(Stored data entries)
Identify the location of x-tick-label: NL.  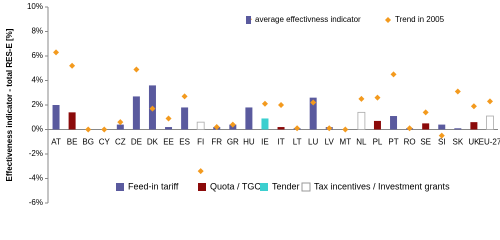
(362, 142).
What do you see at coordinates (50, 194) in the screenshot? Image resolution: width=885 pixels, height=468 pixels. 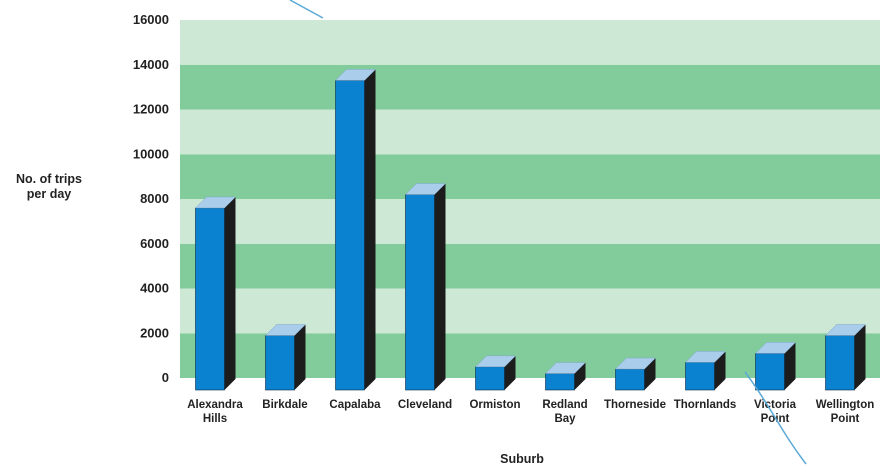 I see `y-axis-title-line: per day` at bounding box center [50, 194].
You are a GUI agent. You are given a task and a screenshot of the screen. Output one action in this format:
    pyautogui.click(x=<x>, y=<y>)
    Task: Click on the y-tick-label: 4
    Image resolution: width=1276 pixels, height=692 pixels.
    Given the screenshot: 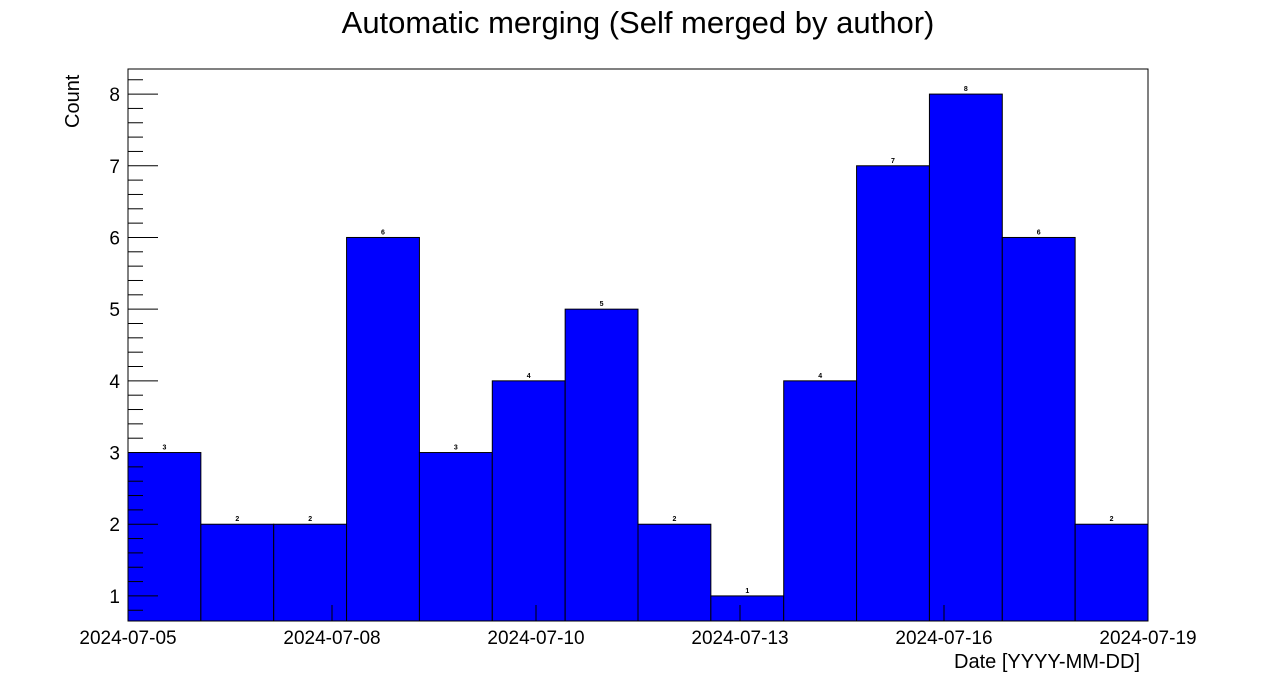 What is the action you would take?
    pyautogui.click(x=114, y=382)
    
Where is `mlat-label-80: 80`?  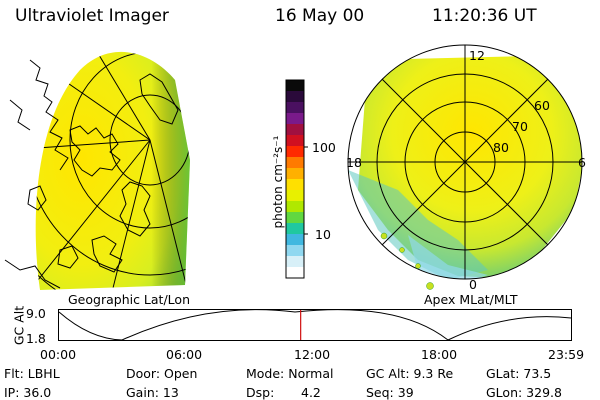 mlat-label-80: 80 is located at coordinates (501, 148).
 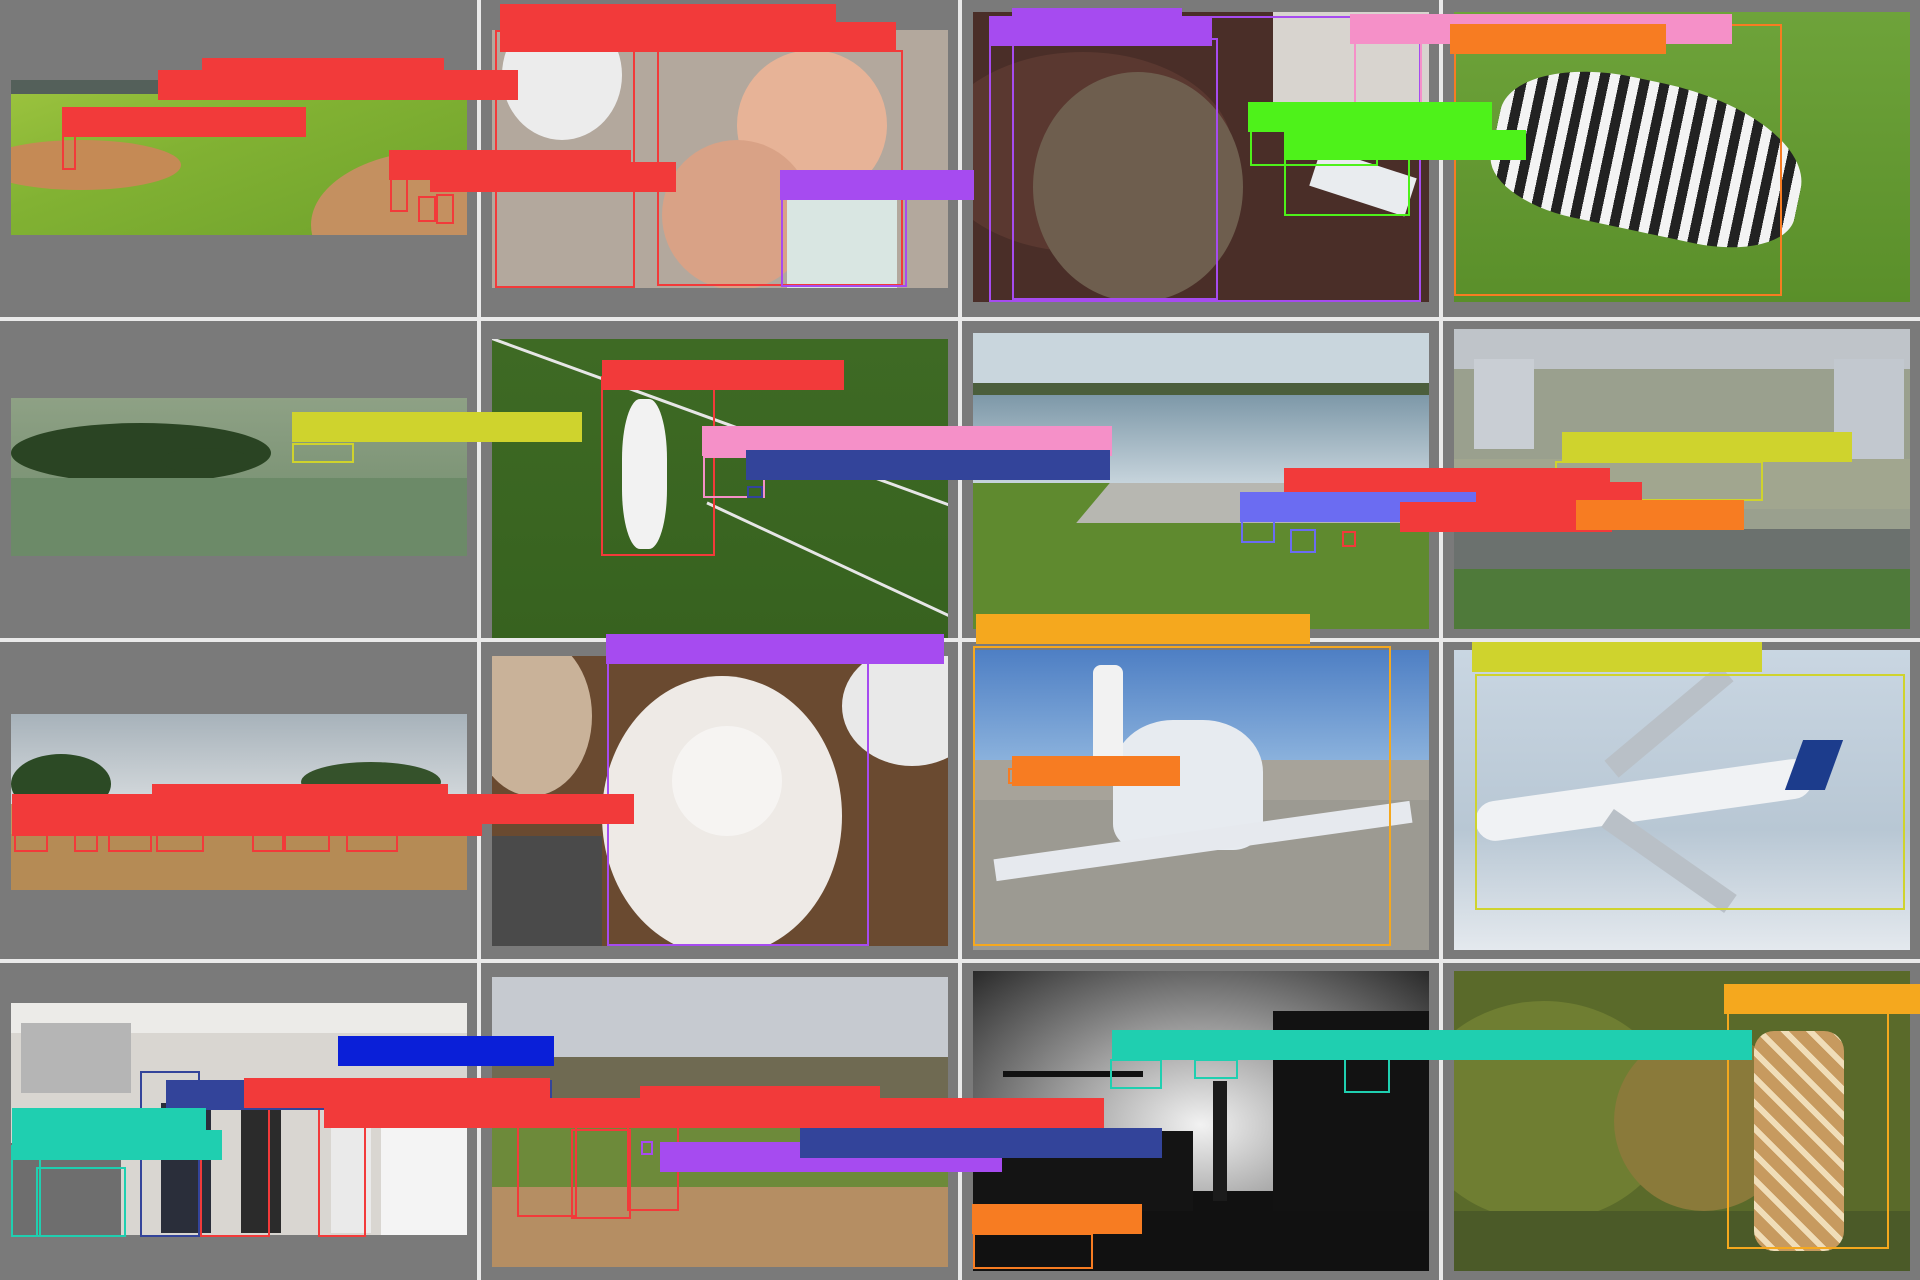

**What you have to do**
Echo the lines of the items verbatim, from the line containing "You are a GUI" through the line containing "Image resolution: width=1276", with both of those lines included.

**Exercise result**
You are a GUI agent. You are given a task and a screenshot of the screen. Output one action in this format:
    pyautogui.click(x=<x>, y=<y>)
    Task: Click on the y-tick-label: 4
    Image resolution: width=1276 pixels, height=692 pixels.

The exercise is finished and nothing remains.